Never said I am purchasing from Switzerland. My purchases from Europe are in Pounds or Euros converted from dollars. Right now the dollar is doing well, the euro does not. This rim is sold for 25 euro and you now need less dollars to cover that than in the past; thus my preceding statement regarding the R460 becoming an exceedingly harder to beat value. 

Anyway, thank you for your contribution to this thread.


----------



## Lombard

Sorry for the thread dredge, but I figured why start a new thread?

But anyway, for awhile, I've been thinking of building a set of DT RR440s. The DT R460 always seemed like a nicer rim and definitely a better deal. My only reservation was that tubeless ready is often synonymous with a PITA tire mount. I see in this thread that is not the case, so this has me thinking about the R460 again.

So my only possible reason for picking the RR440 is that it comes in an asymmetrical rear which gives you more even tensions. The R460 doesn't come in this option.

What I really have to wonder about is the price difference between these two rims. $48 for the R460, $87 for the RR440. Same company, same Swiss Franc. Could this possibly has something to do with the country of manufacture?


----------



## dcgriz

Lombard said:


> Sorry for the thread dredge, but I figured why start a new thread?
> 
> But anyway, for awhile, I've been thinking of building a set of DT RR440s. The DT R460 always seemed like a nicer rim and definitely a better deal. My only reservation was that tubeless ready is often synonymous with a PITA tire mount. I see in this thread that is not the case, so this has me thinking about the R460 again.
> 
> *So my only possible reason for picking the RR440 is that it comes in an asymmetrical rear which gives you more even tensions. The R460 doesn't come in this option.*
> 
> What I really have to wonder about is the price difference between these two rims. $48 for the R460, $87 for the RR440. Same company, same Swiss Franc. Could this possibly has something to do with the country of manufacture?


So what if it does! Look at what the rim dimensions are that cause it to need that in comparison.

Go with the 460 and dont look back. If you want to use DT hubs, pick the 350 over the 240.


----------



## Lombard

dcgriz said:


> So what if it does! Look at what the rim dimensions are that cause it to need that in comparison.
> 
> Go with the 460 and dont look back. If you want to use DT hubs, pick the 350 over the 240.

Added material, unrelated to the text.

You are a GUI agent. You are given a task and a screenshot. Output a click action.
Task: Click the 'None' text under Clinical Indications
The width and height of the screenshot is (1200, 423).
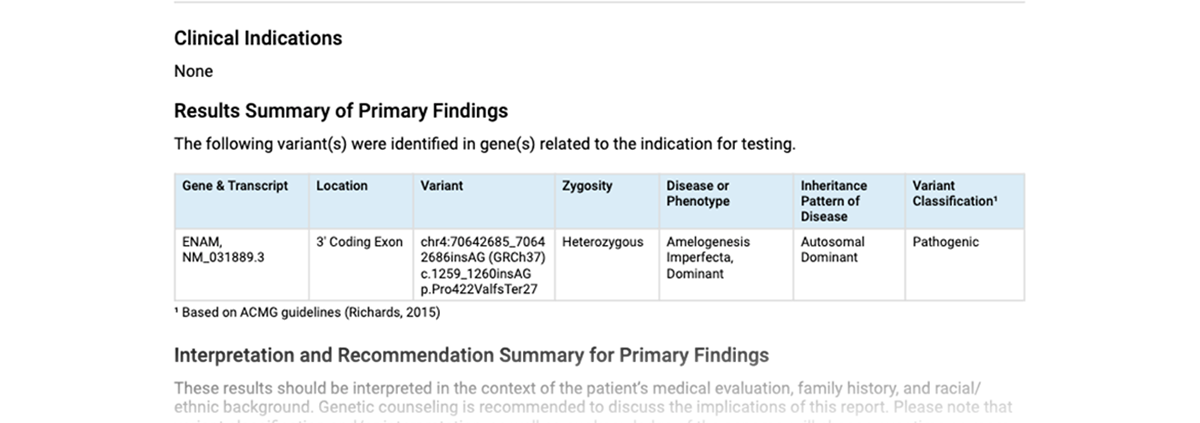(193, 71)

Thanks DC! I am actually thinking of splurging for Dura Ace 9000 hubs. I like a quiet freehub. DT hubs are too noisy.

Now I'm debating whether to do a 24/28 spoke or 24/32 spoke. I'm leaning toward 32 rear because at 18mm internal width, clearance will be tight. A higher spoke count will mean less flex and less chance of tire rub during a stiff climb.

And I'll probably use DT Aero Comp spokes this time.


----------



## valleycyclist

Lombard said:


> Thanks DC! I am actually thinking of splurging for Dura Ace 9000 hubs. I like a quiet freehub. DT hubs are too noisy.
> 
> Now I'm debating whether to do a 24/28 spoke or 24/32 spoke. I'm leaning toward 32 rear because at 18mm internal width, clearance will be tight. A higher spoke count will mean less flex and less chance of tire rub during a stiff climb.
> 
> And I'll probably use DT Aero Comp spokes this time.


I have two wheelsets with R460 rims and I'm very happy with the rims. I did have clearance issues with using a rear 25mm GP4000S tire on my Diamondback Podium frame, but the clearance problem was with the height of the tire and not the width, so more spokes won't help with that type of clearance issue. I had to stop a few times on a ride when small rocks got wedged between the tire and brake caliper.


----------



## Peter P.

Get the 440. I too, am a big fan of asymmetrical rear rims. Price difference be damned; it's worth every penny.


----------



## dcgriz

Lombard said:


> Thanks DC! I am actually thinking of splurging for Dura Ace 9000 hubs. I like a quiet freehub. DT hubs are too noisy.
> 
> Now I'm debating whether to do a 24/28 spoke or 24/32 spoke. I'm leaning toward 32 rear because at 18mm internal width, clearance will be tight. A higher spoke count will mean less flex and less chance of tire rub during a stiff climb.
> 
> And I'll probably use DT Aero Comp spokes this time.


That's a great hub. I would say my all time favorite.

Nothing to loose from a 24/32.


----------



## Lombard

dcgriz said:


> So what if it does! Look at what the rim dimensions are that cause it to need that in comparison.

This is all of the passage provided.